**INSTRUÇÕES DA TAREFA:** Transcreva sem alterações o trecho do texto sobre Onesícrito e os ascetas indianos que vai de "No presente texto, teceremos" a "gregos como gimnosofistas.".

**DOCUMENTO DE ORIGEM:**
Luiz Henrique Silva Moreira

ONESÍCRITO DE ASTIPALEA E OS ASCETAS INDIANOS DO PERÍODO HELENÍSTICO

No presente texto, teceremos um breve comentário sobre a relação travada entre a cultura grega e a cultura indiana durante o período helenístico, que se inicia com a ascensão de Alexandre Magno como imperador do entorno mediterrânico. Usaremos como fonte a expedição de Alexandre na qual Onesícrito, filósofo cínico, entra em contato com os ascetas indianos, denominados pelos gregos como gimnosofistas.

Partindo da clássica, mas ainda fundamental, interpretação para "período helenístico" fornecida por Johann Gustav Droysen, em que se delimita o período entre a conquista do Império Aquemênida na Pérsia por Alexandre Magno, dando continuidade ao projeto engendrado por seu pai Filipe II, até o domínio romano do território grego, período esse que corresponde aproximadamente as datas de 343 a.C. a 34 a.C.. O período helenístico se trata da época na qual a cultura grega torna-se patrimônio comum de todo o mediterrâneo, época de expansão da língua grega, a ponto de suas influências culturais alcançarem até mesmo o extremo oriente.

**ITENS FORNECIDOS:**
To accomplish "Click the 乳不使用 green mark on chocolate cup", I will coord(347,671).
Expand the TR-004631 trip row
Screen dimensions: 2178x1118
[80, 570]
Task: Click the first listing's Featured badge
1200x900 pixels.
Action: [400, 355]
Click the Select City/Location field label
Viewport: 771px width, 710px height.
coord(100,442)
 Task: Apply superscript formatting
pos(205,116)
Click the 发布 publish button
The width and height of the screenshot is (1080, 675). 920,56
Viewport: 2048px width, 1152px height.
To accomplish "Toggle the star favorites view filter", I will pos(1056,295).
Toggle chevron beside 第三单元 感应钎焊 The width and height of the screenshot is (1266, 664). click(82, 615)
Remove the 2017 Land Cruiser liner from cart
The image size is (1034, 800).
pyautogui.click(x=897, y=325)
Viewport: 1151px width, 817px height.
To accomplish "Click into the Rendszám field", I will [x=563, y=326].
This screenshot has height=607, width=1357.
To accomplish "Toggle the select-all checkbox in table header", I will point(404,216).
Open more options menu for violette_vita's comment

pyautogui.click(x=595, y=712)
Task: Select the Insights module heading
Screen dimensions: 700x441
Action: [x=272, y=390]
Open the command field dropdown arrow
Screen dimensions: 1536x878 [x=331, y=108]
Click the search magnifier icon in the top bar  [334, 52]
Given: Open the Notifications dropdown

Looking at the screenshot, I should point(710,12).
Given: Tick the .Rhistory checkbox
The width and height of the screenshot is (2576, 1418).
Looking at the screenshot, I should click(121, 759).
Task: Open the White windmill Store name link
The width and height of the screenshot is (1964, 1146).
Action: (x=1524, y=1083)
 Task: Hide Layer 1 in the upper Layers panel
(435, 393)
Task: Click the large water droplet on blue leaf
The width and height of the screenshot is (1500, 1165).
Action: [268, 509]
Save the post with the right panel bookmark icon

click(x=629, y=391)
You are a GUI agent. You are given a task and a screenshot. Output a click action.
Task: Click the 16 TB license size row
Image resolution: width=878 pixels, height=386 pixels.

**SOLUÇÃO A SEGUIR:**
No presente texto, teceremos um breve comentário sobre a relação travada entre a cultura grega e a cultura indiana durante o período helenístico, que se inicia com a ascensão de Alexandre Magno como imperador do entorno mediterrânico. Usaremos como fonte a expedição de Alexandre na qual Onesícrito, filósofo cínico, entra em contato com os ascetas indianos, denominados pelos gregos como gimnosofistas.